CC: You're supposed to negotiate those kinds of things before you take a job.

Jason: The thing is that it is such a structured program in the beginning, do you know what I mean? It's a five-week training program, so it's not like I can just start in another month because then they wouldn't train me with the rest of the kids. They put all the first year hires together, and they train them.

CC: You're a Mets fan, right?

Jason: Yeah.

CC: Did you hear George Steinbrenner got sick at Chapel Hill Sunday night? He was watching his granddaughter in a play?

Jason: Really, I hadn't heard that.

CC: What were you doing on Sunday?

Jason: I don't know, why?

CC: Well, they don't know exactly what happened to him, I thought maybe you found him and poisoned him or something.

Jason: No, maybe, I should have. I don't hate Steinbrenner, I just think he's annoying.

CC: So this was a big year for you, finally winning a division.

Jason: Cardinals were like the tenth best team in the Majors and they won the World Series, which was pathetic. They had 83 wins or something like that, but whatever. They pulled it together when it counted, and the Mets didn't play very well. David Wright had a terrible series. This was a golden chance for the Mets, and they blew it. When I was in New York for interviews, I went to two Cardinals games and saw one of the Dodgers games before that. I saw three games at Shea, which was a lot. The only thing I spend money on are food, traveling, and, yeah, just food and traveling. It's true though.
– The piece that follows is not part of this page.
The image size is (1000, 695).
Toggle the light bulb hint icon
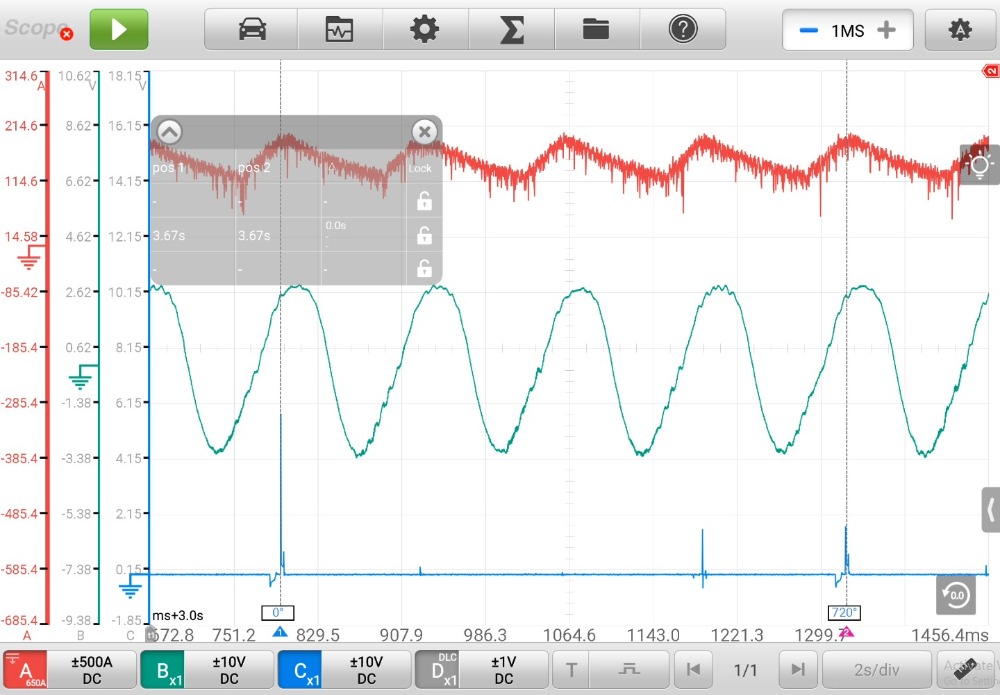[x=980, y=165]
CC: We talked about this during the summer, but I want to go back over it. Take us through how you got started in poker.

Jason: I started like most people; it was a social game for me. I played with my friends a little bit in high school, played games for twenty bucks, came to college and did the same thing, just little games for twenty bucks. Then my friend and I got together because you could only deposit $50 on PartyPoker, which was the minimum. So we'd each put in $25, then we played, we might have busted a few times, we ran it up and ran it down, then one day we played in a limit tournament, got really lucky, we were terrible obviously, and we got 4th place for $1,000. He took his $500 offline, and I kept mine online, and that's how it started. I worked it up, I played a lot of $30 sit-n-go's, then one time I got my account up to $2,000. I was in a cab going home from my girlfriend's house, I looked at my watch, and I think the Party Super's start at maybe 9:00. I looked at my watch, and it was like five til nine. I really wanted to play, and it was $150 buy-in or something like that. I wanted to gamble, called my friend up, told him to sign me on because I wouldn't make it home in time to sign up, signed up, played it, it was the summer between my freshman and sophomore year, I got 2nd for $17,000. Pure luck, I was not very good at all, I had way more money than my skill level dictated that I should have.
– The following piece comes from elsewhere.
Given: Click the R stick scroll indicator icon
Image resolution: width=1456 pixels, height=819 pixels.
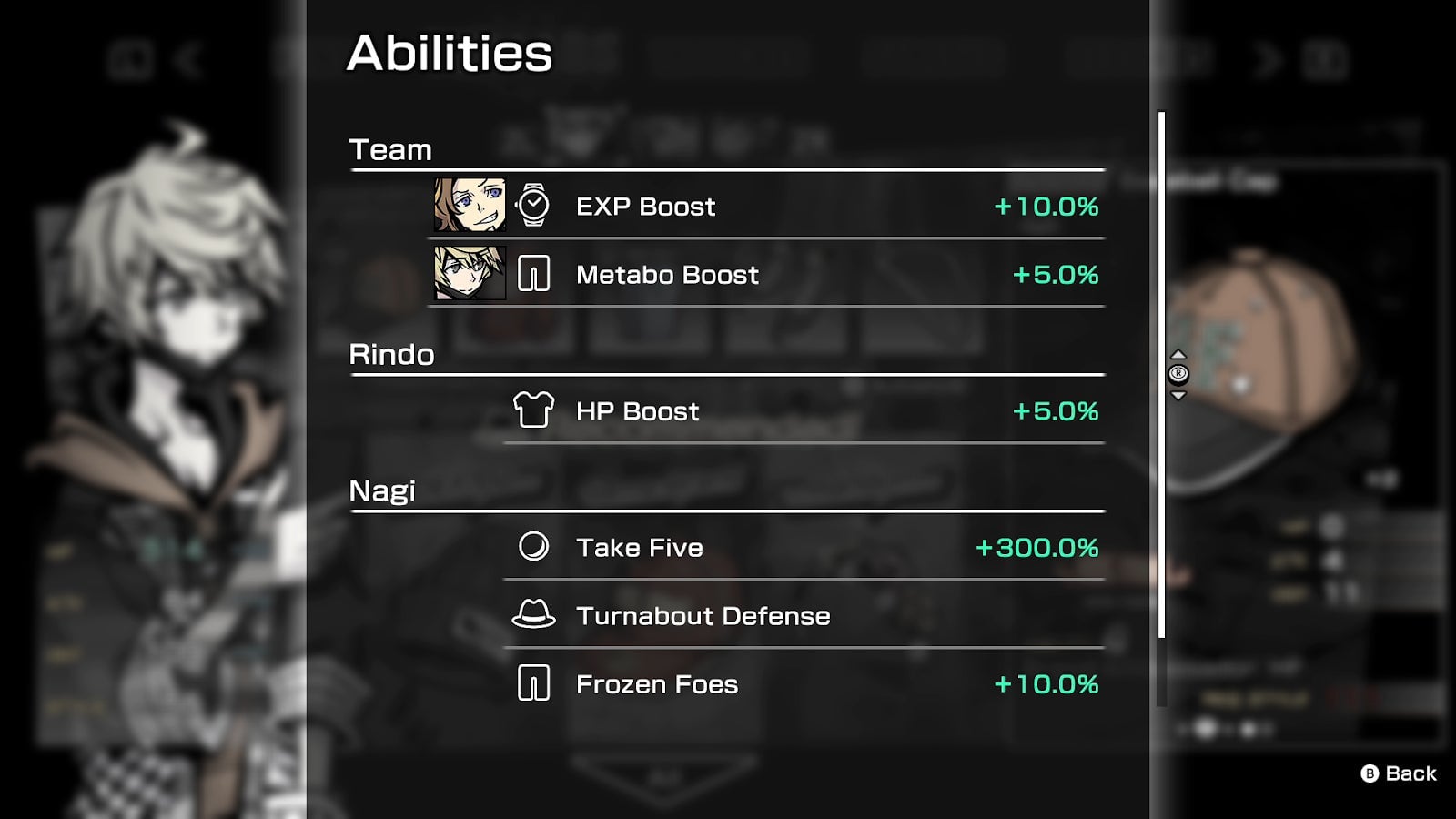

Then I had $18k, wow. Played $5/10 NLHE, kind of broke even, played the $200 SNG's, and that's where I really learned the game, I could beat that game after awhile. I was a huge poster on 2+2 on the one table and MTT forums, that's all I ever posted if you look back at my old posts. I used to play with Alex Jacob a lot, we used to be competitors in the $200 SNG's, that's how we met. He saw me on 2+2 and he made a comment that he never used to see me playing $200 SNG's, and then one day he saw me on there. We exchanged names, and that's when we started being friends. He moved over playing $5/10 NLHE seriously, he ran it up to $40k in one month once, so I decided I had to try this. I went over and struggled for a long time. I played the $500 and $1k heads-up, I broke even but struggled. Then I started talking more to people on 2+2, taking it more seriously, and then I started beating the game.
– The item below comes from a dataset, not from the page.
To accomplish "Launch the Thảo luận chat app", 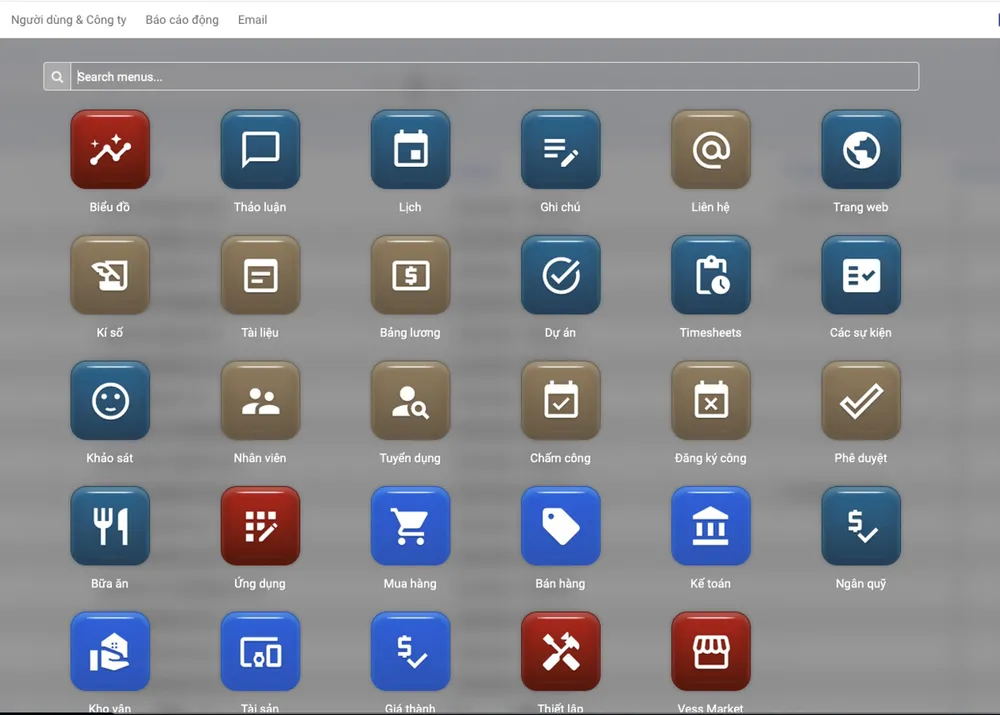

Then I moved up to $10/20 NLHE, beat that, then I started qualifying for tournaments, buying in for tournaments. I took a lot of chances with my bankroll. Whenever people ask about how to handle a bankroll, I think it's excellent to take controlled shots. I think that's how I've been successful. You have to be disciplined enough not to lose all your money and go crazy, you can't just lose all your money. But the same time, I would decide, I'm going to take a three buy-in shot at this game. Sometimes I would move up for good after that.